There’s too much happening to file. 12 Years A Slave begins in 50 minutes. My video files of the Redford-Chandor interview are still converting to mp4 so I have to leave the computer at the inn. A possible interview with Blue Is The Warmest Color girls might happen around 10 or 10:30 tonight…maybe. I’ll just have to file stuff late.

Slow On Lost Pickup

I’m enraged…okay, irked to hear that people at yesterday’s screening of J.C. Chandor‘s incontestably brilliant All is Lost were giving it three stars out of five. Or were going “yeah, pretty good but not amazing” or words to that effect. “I think some people just weren’t prepared for it,” a cinematographer friend told me last night. She means they were a bit thrown by the almost total lack of dialogue and the fact that it’s all Redford, all the time — i.e., no other characters. There hasn’t been a more or less dialogue-free film that has delivered this effectively in I don’t how long. (The Artist doesn’t count — different animal.). Trust me, All Is Lost is not falling short at the Telluride Film Festival — it’s the audiences. But what can you do? You can’t get out the stick and order people to be more perceptive. Their aesthetic dispositions are their own affair. They either get what they’re seeing or they don’t.

Some Get Stoned, Some Get Strange

Film buffs who go to festivals like Telluride have been more or less trained like poodles to sit up on their hind legs and go “yap! yap!” whenever a new Coppola comes along and makes a film. Gia Coppola, director-writer of the occasionally irksome but mostly decent Palo Alto, is the latest recipient of this largesse. My attitude is that talented filmmakers deserve respect and allegiance, even if their paths have been paved by family connections. And it has to be acknowledged that The Latest Coppola has delivered a pretty good film here. Or at least one that I felt more or less okay with when it ended.

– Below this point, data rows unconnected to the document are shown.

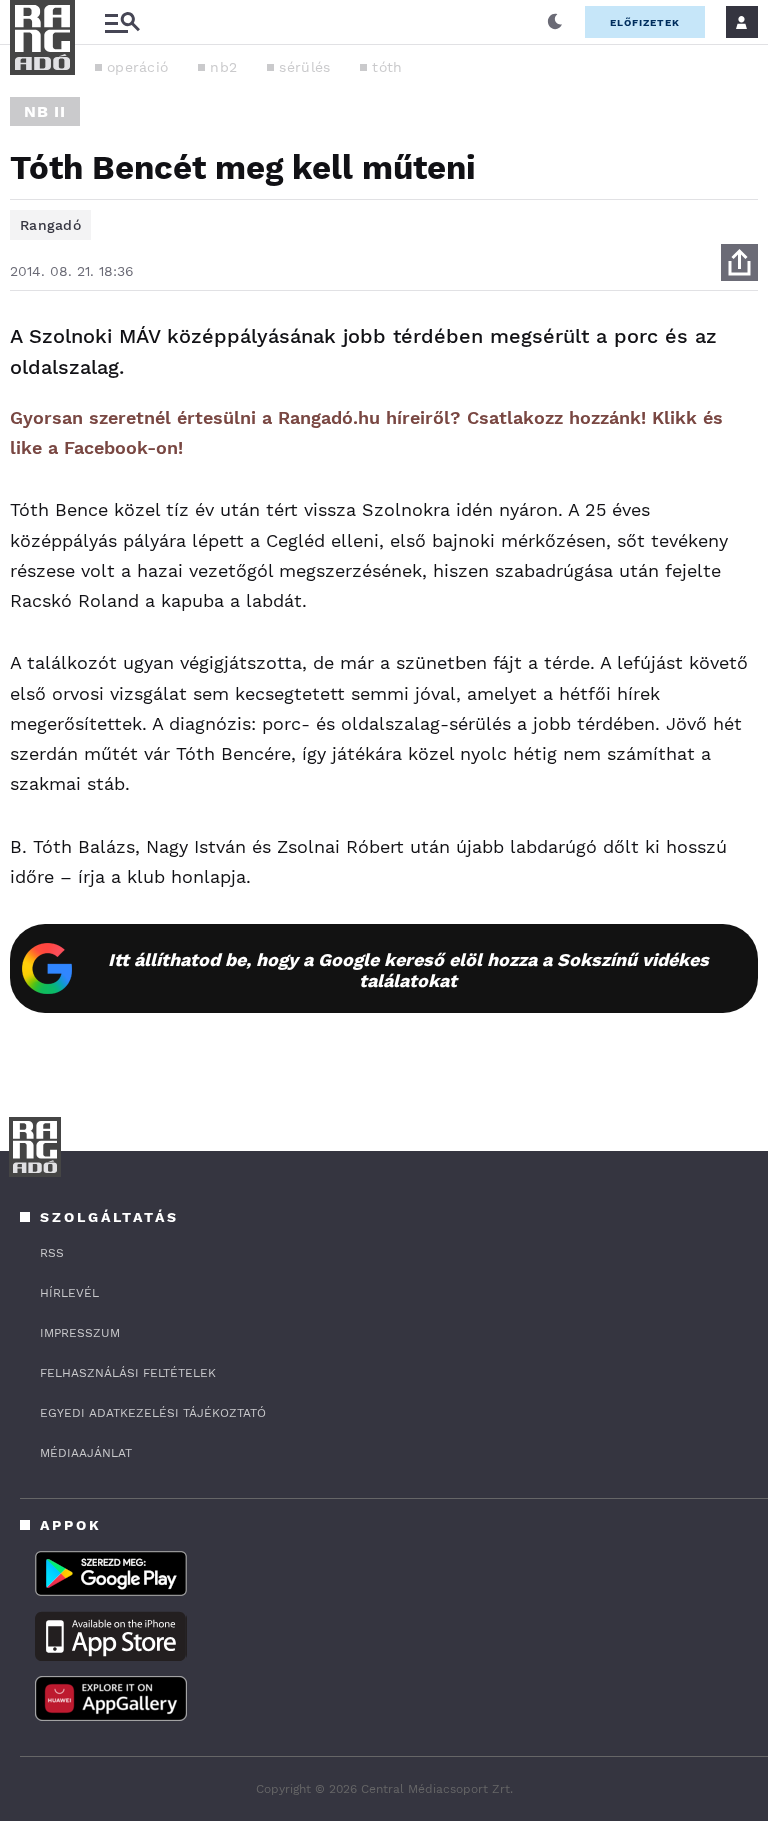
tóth (387, 67)
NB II (45, 111)
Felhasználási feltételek (128, 1373)
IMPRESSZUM (80, 1333)
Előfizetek (645, 22)
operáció (137, 67)
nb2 (223, 67)
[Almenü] (122, 22)
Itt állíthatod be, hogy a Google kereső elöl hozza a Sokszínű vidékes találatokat (408, 970)
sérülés (304, 67)
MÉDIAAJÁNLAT (86, 1453)
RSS (52, 1253)
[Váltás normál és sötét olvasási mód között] (555, 22)
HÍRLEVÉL (69, 1293)
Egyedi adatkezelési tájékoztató (153, 1413)
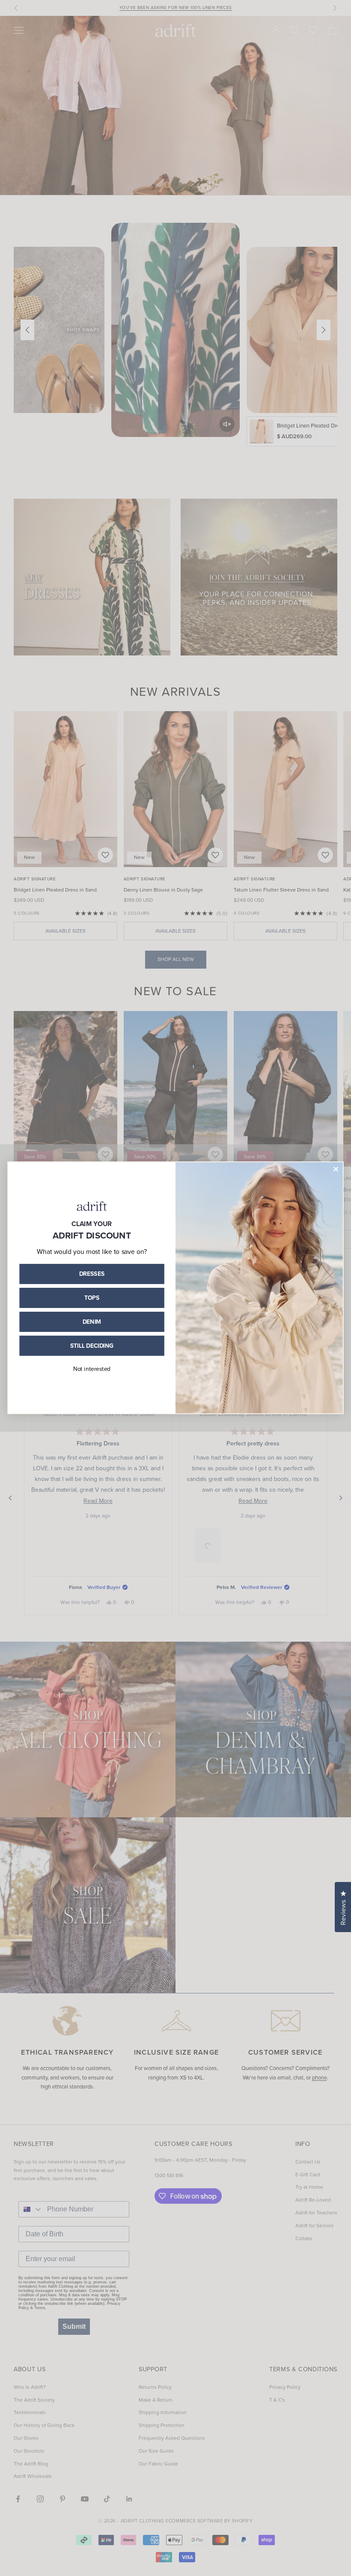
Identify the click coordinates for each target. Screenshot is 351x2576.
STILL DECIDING (92, 1345)
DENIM (92, 1321)
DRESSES (92, 1273)
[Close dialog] (336, 1169)
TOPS (92, 1297)
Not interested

I talked things over with three or four colleagues after it ended, and we were mostly agreed with Gia Coppola shouldn’t be penalized for being the granddaughter of Francis because her work is certainly above-average.

Based on producer and costar James Franco’s same-titled short story collection, it’s basically about a demimonde of Northern California teens revelling in vacant nihilism and coping with the tug of nascent adulthood. In that sense it sometimes feels boring as shit because most teenagers — hello? — are boring as shit to hang with. I knew that when I was 17 even and I really know that now. Teenage males, in particular. All but worthless, not into anything, hormonal dogs, booze-swilling, to some extent self-destructive…go away and come back when you’re 29 or 30.